Source data:
★ ★ ★ ★ ★

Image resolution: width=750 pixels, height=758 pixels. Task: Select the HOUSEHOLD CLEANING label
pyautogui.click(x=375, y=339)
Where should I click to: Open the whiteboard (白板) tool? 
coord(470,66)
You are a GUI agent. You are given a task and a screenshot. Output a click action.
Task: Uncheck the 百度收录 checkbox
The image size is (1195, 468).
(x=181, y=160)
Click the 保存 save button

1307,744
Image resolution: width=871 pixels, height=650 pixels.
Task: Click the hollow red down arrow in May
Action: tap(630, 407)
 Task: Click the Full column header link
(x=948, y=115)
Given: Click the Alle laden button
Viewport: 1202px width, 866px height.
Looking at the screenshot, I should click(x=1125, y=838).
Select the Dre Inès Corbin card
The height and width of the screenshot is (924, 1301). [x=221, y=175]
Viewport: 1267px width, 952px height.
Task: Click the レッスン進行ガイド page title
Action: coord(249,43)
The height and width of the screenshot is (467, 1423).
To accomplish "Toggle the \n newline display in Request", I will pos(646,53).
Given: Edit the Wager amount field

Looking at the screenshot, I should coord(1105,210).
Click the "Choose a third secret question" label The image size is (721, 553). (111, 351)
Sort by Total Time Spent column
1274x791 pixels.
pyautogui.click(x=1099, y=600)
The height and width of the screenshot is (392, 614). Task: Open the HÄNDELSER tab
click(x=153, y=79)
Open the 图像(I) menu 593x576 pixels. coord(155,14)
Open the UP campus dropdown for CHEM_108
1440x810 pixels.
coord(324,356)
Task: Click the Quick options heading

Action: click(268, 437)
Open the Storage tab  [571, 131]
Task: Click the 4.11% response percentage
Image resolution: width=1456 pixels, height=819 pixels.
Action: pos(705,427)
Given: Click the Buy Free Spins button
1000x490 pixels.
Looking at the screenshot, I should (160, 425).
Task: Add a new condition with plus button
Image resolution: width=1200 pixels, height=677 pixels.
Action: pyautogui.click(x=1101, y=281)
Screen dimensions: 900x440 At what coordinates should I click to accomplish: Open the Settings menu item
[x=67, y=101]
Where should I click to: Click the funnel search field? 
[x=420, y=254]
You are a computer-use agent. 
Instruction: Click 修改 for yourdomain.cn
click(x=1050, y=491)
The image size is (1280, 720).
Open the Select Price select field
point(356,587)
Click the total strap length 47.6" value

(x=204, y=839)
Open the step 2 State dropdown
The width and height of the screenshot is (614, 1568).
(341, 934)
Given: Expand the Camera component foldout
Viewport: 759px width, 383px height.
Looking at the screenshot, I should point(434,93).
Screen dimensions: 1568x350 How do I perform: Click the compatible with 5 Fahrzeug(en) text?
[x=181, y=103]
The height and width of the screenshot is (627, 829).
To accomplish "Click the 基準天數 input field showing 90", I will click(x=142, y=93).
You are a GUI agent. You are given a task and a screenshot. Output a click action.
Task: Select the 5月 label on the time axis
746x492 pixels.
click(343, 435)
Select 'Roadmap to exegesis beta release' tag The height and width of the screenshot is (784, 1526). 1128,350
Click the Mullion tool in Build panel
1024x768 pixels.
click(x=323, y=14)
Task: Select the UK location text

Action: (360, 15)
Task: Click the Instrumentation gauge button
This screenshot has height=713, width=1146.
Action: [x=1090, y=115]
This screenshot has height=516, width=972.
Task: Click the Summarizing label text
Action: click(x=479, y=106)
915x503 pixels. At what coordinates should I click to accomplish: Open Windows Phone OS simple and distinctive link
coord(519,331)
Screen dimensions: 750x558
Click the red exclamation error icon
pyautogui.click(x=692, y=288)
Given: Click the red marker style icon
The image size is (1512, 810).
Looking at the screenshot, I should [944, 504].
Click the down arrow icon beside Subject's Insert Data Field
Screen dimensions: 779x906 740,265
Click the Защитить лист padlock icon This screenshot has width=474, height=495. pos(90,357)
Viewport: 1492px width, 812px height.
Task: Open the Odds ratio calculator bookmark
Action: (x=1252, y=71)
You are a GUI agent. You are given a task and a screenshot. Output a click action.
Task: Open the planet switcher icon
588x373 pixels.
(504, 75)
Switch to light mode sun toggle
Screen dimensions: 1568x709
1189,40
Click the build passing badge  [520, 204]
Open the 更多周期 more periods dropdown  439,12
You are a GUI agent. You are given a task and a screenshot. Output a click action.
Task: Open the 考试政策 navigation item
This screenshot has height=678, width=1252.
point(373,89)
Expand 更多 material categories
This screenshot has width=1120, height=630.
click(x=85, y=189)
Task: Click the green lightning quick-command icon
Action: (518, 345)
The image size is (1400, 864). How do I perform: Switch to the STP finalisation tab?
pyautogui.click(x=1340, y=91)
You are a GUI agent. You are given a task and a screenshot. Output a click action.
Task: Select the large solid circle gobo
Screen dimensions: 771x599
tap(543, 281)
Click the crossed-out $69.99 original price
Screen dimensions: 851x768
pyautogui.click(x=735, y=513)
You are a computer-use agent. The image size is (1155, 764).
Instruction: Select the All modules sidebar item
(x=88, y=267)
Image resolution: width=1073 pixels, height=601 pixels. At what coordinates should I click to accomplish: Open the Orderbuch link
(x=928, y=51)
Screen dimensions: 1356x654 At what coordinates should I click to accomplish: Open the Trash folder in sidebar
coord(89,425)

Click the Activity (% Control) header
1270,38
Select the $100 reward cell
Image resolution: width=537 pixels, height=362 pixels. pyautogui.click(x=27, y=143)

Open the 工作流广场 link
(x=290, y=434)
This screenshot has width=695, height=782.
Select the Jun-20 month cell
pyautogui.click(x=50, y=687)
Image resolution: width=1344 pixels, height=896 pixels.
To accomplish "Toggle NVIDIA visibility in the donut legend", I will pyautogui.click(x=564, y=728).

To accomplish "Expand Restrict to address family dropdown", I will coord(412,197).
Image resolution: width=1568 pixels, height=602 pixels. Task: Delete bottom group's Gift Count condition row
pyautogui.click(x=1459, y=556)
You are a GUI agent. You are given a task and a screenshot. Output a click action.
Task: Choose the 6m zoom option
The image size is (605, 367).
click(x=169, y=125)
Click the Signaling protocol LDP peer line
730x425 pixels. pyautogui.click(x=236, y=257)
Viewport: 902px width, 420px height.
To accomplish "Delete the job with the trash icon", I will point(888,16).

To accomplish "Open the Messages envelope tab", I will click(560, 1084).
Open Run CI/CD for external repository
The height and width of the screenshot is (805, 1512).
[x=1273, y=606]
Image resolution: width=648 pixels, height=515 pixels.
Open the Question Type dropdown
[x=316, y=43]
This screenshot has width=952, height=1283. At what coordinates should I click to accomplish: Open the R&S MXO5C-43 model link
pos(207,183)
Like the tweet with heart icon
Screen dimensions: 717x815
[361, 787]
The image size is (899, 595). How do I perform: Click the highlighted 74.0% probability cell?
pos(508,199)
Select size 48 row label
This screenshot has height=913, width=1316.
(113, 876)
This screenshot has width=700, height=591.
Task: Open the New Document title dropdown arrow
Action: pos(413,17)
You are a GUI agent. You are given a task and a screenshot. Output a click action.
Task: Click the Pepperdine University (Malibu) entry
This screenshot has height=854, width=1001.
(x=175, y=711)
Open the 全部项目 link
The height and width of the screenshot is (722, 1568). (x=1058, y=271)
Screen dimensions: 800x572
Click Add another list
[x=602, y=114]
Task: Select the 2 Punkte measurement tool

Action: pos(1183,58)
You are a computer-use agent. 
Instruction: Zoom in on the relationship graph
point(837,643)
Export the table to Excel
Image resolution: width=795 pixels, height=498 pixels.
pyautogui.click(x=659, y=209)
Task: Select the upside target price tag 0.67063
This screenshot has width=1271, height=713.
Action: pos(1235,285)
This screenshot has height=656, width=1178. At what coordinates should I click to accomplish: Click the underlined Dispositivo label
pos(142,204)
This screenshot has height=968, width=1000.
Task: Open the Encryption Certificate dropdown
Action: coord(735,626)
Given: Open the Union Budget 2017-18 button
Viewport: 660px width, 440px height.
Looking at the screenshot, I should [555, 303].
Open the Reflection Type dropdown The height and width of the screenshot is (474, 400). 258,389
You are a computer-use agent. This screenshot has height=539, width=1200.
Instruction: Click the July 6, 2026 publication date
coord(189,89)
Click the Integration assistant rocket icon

★ ★ ★ ★ ★

• _EXERCISE_
The first line of the entries above marks where to begin; repeat each line exactly through the one that contains "Task: Uncheck the 百度收录 checkbox", and include that line.

• _TASK RESPONSE_
Image resolution: width=750 pixels, height=758 pixels. Task: Select the HOUSEHOLD CLEANING label
pyautogui.click(x=375, y=339)
Where should I click to: Open the whiteboard (白板) tool? 
coord(470,66)
You are a GUI agent. You are given a task and a screenshot. Output a click action.
Task: Uncheck the 百度收录 checkbox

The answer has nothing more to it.